§ **Activity**: Only the pictures are to be dropped; the rest of the data below is to be duplicated exactly.

──────── Recorded information ────────

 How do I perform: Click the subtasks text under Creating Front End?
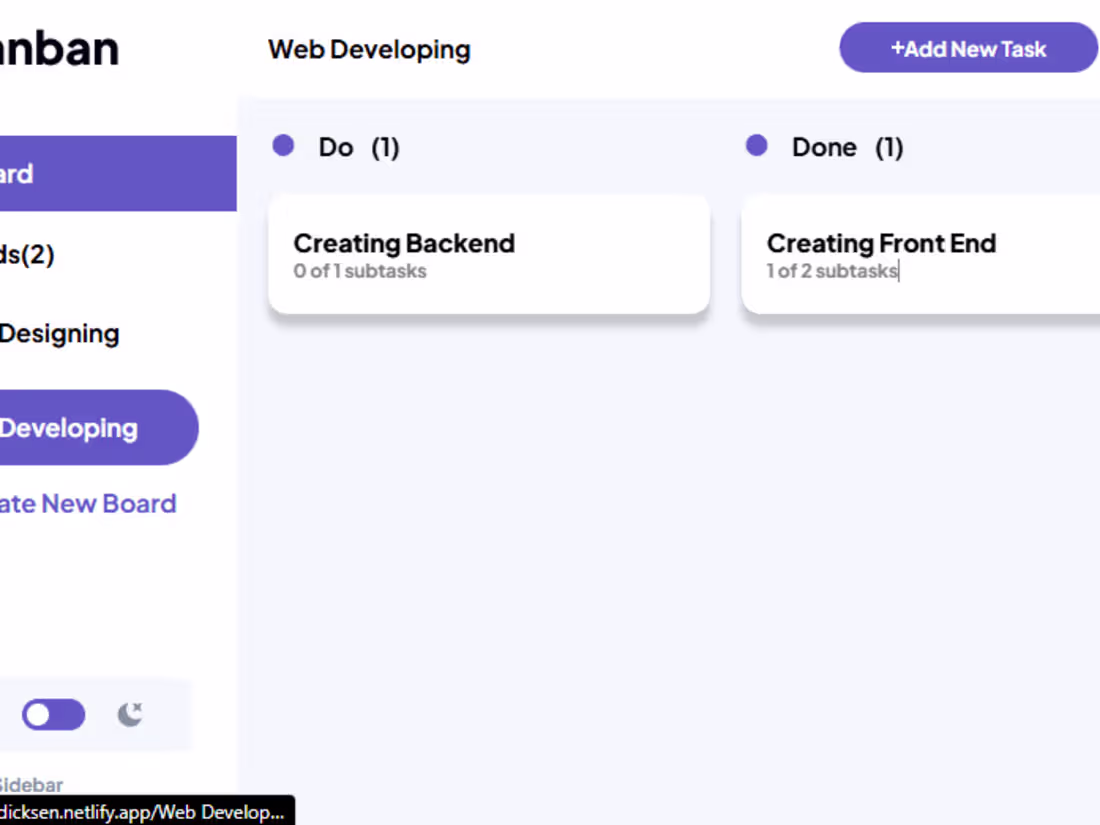point(831,270)
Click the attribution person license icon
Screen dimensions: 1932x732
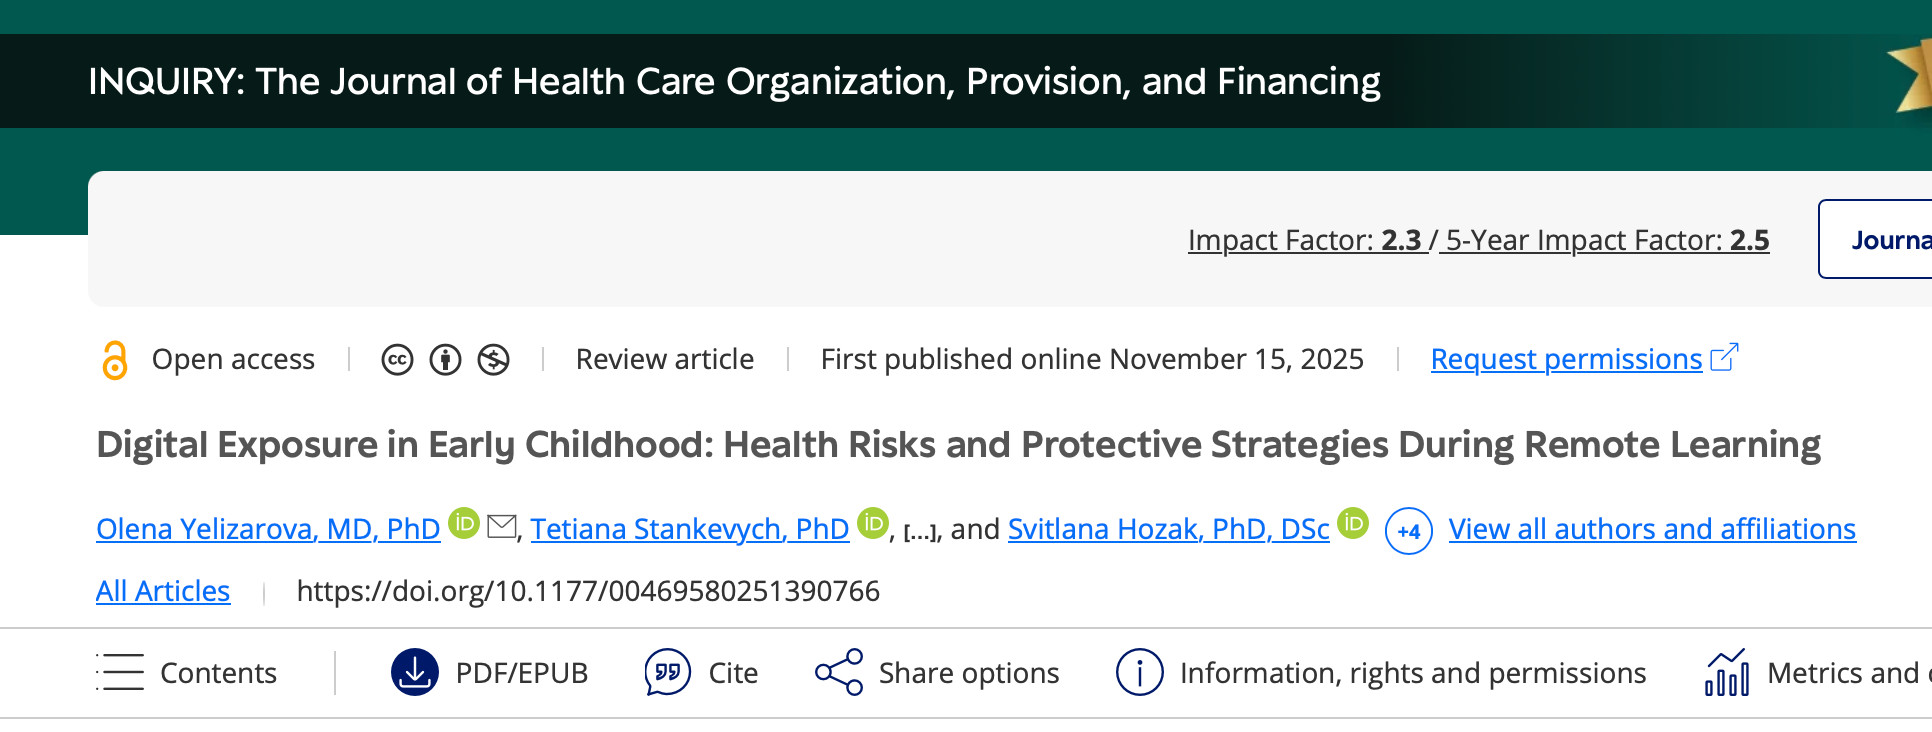click(x=445, y=360)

────────

§ **Solution**:
 How do I perform: Click the subtasks text under Creating Front End?
point(831,270)
Click the attribution person license icon
Screen dimensions: 1932x732
click(x=445, y=360)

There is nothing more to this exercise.